Last May, Mayo Clinic researchers published a study of 108 Morgellons patients and found none of them suffered from any unusual physical ailment. The study concluded that the sores on many of them were caused by their own scratching and picking at their skin.

The CDC study was meant to be broader, starting with a large population and then went looking for cases within the group. The intent was to give scientists a better idea of how common Morgellons actually is.

They focused on more than 3 million people who lived in 13 counties in Northern California, a location chosen in part because all had health insurance through Kaiser Permanente of Northern California, which had a research arm that could assist in the project. Also, many of the anecdotal reports of Morgellons came from the area.

Culling through Kaiser patient records from July 2006 through June 2008, the team found — and was able to reach — 115 who had what sounded like Morgellons. Most were middle-aged white women. They were not clustered in any one spot.

That led to the finding that Morgellons occurred in roughly 4 out of every 100,000 Kaiser enrollees. "So it's rare," Eberhard said.

Roughly 100 agreed to at least answer survey questions, and about 40 consented to a battery of physical and psychological tests that stretched over several days.

Blood and urine tests and skin biopsies checked for dozens of infectious diseases, including fungus and bacteria that could cause some of the symptoms. The researchers found none that would explain the cases.

There was no sign of an environmental cause, either, although researchers did not go to each person's house to look around.

What stood out was how the patients did on the psychological exams. Though normal in most respects, they had more depression than the general public and were more obsessive about physical ailments, the study found.

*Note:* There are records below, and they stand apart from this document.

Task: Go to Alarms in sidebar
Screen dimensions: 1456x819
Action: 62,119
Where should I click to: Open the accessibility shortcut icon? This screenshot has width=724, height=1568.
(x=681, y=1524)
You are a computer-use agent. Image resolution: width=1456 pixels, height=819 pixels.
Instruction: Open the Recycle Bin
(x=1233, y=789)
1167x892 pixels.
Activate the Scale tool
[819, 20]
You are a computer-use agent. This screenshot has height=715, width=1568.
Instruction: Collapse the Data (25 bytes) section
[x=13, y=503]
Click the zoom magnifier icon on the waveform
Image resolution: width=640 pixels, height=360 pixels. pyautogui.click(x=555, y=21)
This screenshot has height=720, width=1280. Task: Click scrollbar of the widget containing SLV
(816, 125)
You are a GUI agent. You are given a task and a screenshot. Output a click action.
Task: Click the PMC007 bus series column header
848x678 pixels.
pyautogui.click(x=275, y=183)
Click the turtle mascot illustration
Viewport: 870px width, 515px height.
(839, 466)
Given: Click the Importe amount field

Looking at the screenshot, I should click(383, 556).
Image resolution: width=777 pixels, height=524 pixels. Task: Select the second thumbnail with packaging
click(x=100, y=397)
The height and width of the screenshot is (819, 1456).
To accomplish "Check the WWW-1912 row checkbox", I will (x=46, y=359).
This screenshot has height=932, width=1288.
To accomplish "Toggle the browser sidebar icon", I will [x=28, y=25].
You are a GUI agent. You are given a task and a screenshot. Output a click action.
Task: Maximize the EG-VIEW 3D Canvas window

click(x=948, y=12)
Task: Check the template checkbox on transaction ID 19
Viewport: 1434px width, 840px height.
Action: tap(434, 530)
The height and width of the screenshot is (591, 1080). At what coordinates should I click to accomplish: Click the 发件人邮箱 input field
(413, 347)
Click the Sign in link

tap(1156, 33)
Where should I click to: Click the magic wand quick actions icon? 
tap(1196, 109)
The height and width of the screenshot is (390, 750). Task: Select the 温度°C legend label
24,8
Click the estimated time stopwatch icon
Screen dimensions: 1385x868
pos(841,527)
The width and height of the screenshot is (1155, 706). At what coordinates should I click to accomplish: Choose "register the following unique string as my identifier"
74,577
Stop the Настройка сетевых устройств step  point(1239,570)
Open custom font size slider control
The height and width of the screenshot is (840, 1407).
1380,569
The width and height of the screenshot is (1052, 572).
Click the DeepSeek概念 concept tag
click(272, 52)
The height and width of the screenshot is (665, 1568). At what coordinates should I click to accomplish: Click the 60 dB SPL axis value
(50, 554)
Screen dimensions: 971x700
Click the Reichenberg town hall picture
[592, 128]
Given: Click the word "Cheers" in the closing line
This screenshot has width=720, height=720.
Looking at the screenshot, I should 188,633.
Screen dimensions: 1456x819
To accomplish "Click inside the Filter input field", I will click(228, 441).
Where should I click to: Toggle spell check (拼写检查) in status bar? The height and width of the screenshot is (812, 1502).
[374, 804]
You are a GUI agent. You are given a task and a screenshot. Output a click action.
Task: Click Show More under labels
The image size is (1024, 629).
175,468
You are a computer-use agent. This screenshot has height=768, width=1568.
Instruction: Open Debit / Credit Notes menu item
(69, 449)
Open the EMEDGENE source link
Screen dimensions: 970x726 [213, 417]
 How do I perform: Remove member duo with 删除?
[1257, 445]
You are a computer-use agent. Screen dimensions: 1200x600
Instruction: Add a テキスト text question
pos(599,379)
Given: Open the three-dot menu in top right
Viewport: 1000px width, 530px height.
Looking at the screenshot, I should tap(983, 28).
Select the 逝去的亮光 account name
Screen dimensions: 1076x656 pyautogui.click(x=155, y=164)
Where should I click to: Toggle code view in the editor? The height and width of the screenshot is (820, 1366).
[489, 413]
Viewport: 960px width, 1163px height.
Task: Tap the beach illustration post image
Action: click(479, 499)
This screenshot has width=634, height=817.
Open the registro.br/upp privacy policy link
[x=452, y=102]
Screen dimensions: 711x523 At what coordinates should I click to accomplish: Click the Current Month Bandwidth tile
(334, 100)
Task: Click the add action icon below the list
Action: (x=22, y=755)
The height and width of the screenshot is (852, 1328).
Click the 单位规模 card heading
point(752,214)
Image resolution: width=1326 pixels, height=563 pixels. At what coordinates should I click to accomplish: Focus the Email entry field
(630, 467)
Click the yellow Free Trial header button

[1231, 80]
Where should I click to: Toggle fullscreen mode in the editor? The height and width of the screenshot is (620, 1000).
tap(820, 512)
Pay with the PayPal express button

However, they did not have an unusual history of psychiatric problems, according to their medical records. And the testing gave no clear indication of a delusional disorder.

So what do they have? The researchers don't know. They don't even know what to call it, opting for the label "unexplained dermopathy" in their paper.

But clearly, something made them miserable. "The absence of evidence is not evidence of absence," said Felicia Goldstein, an Emory University neurology professor and study co-author.

She said perhaps the patients could be helped by cognitive behavioral therapy that might help them deal with possible contributing psychological issues.